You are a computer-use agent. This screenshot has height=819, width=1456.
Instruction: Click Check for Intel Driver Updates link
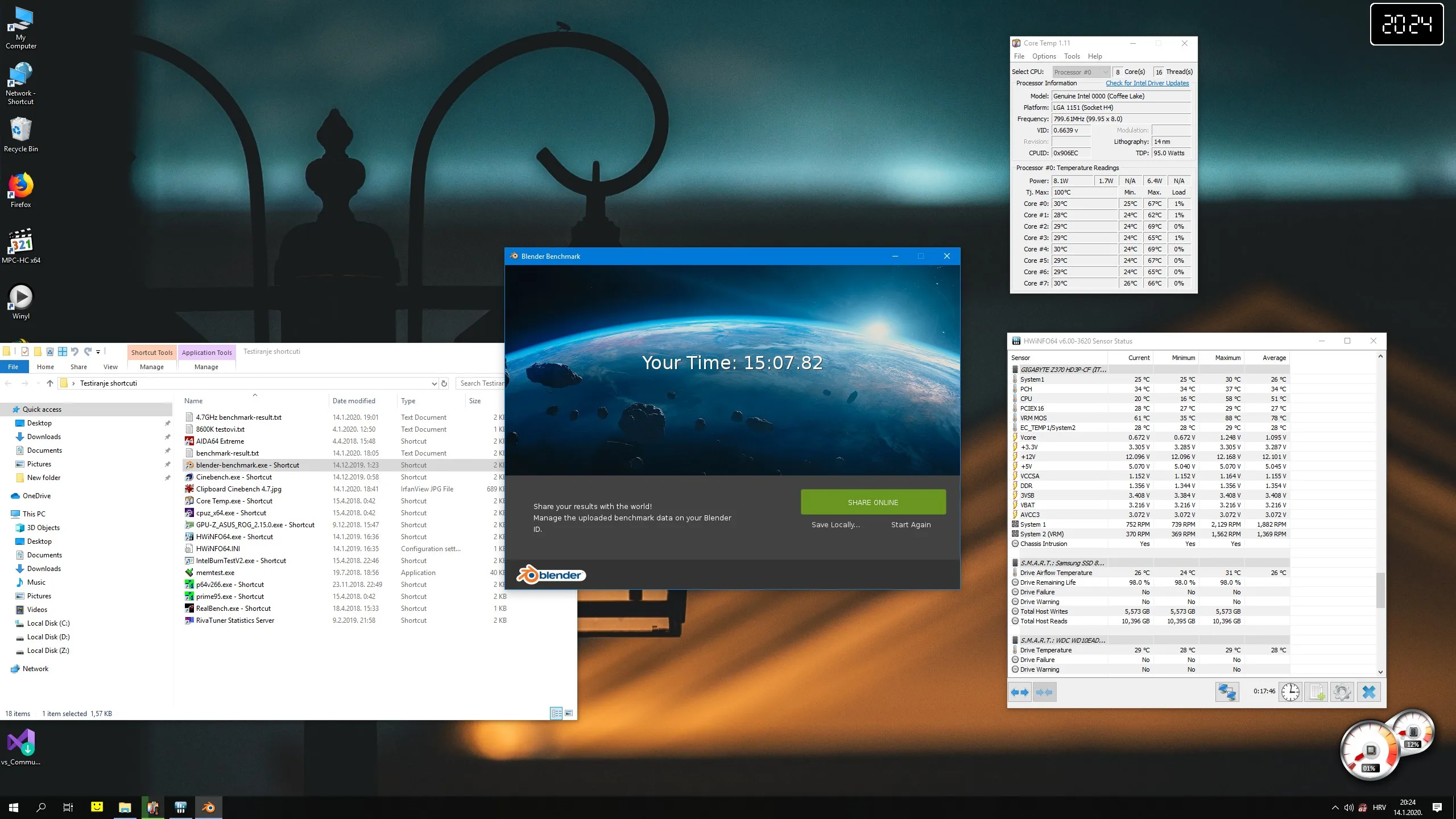click(x=1147, y=83)
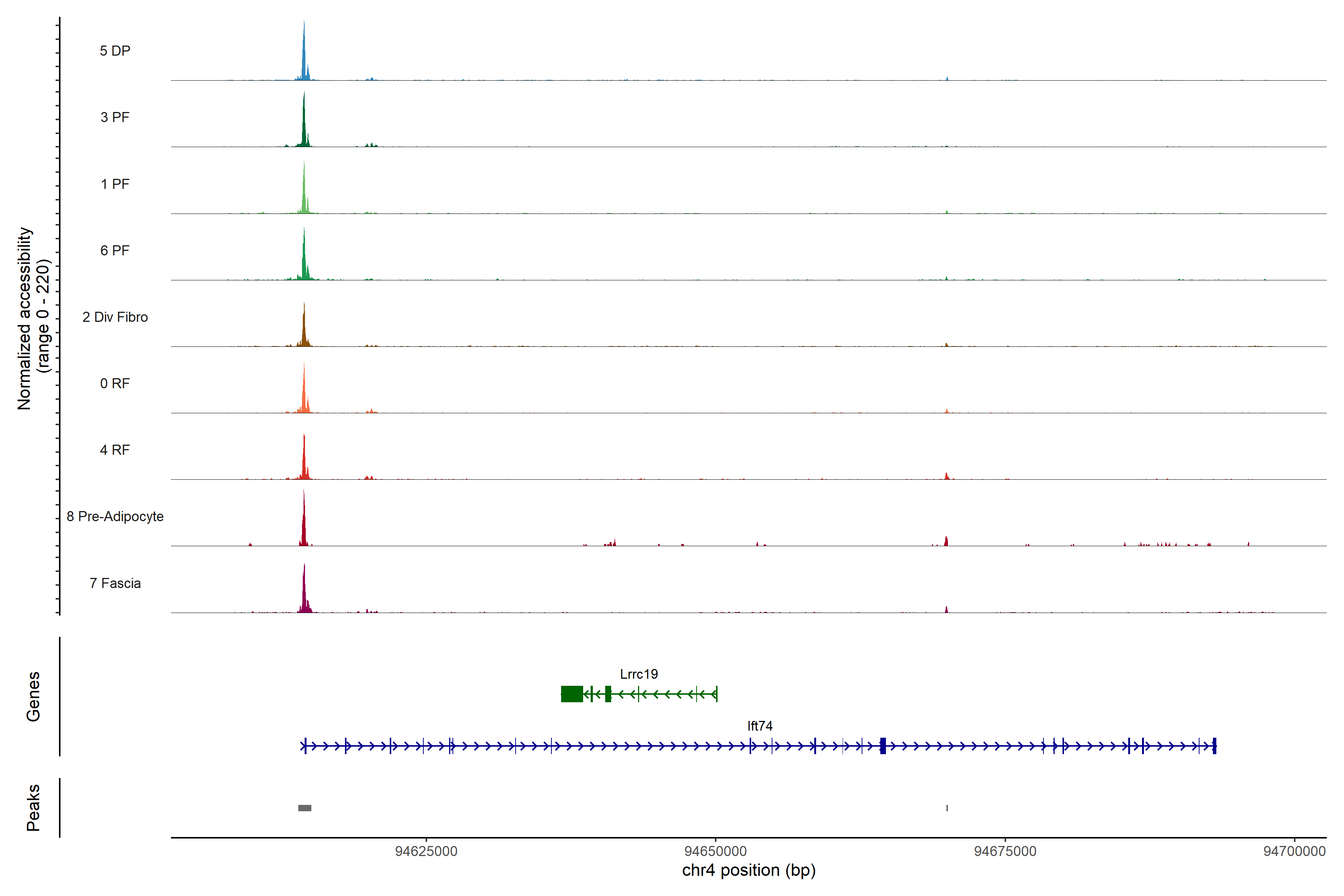Click the Ift74 gene label

click(760, 726)
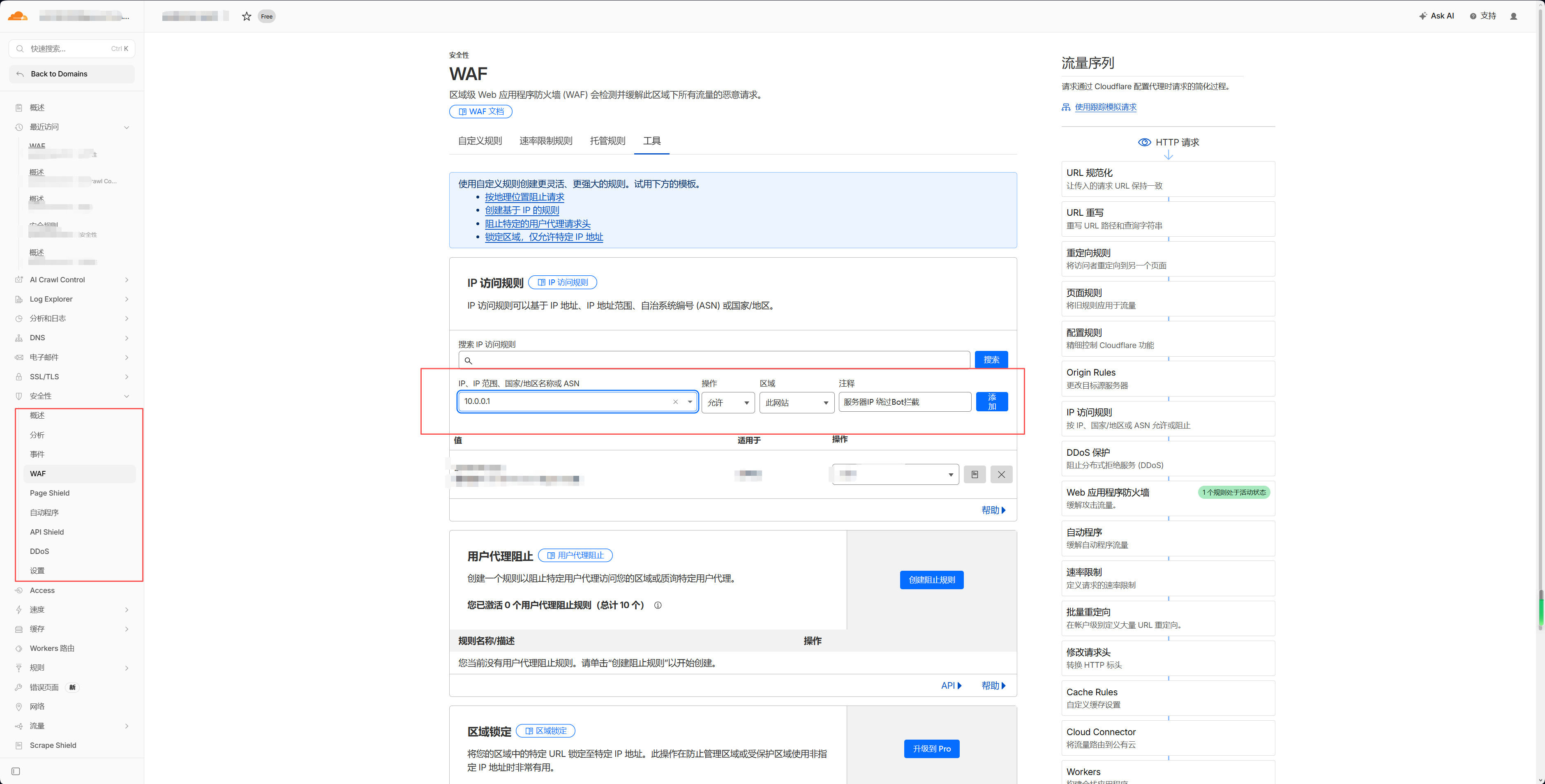Click the Ask AI sparkle button

(x=1436, y=16)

Exercise instructions: Each line above should be written out again exactly, and no picture should appear in the copy.

Answer space:
You are a computer-use agent. This screenshot has height=819, width=1456.
Instruction: Click Check for Intel Driver Updates link
click(x=1147, y=83)
Click the Ift74 gene label

click(760, 726)
Click the Ask AI sparkle button

(x=1436, y=16)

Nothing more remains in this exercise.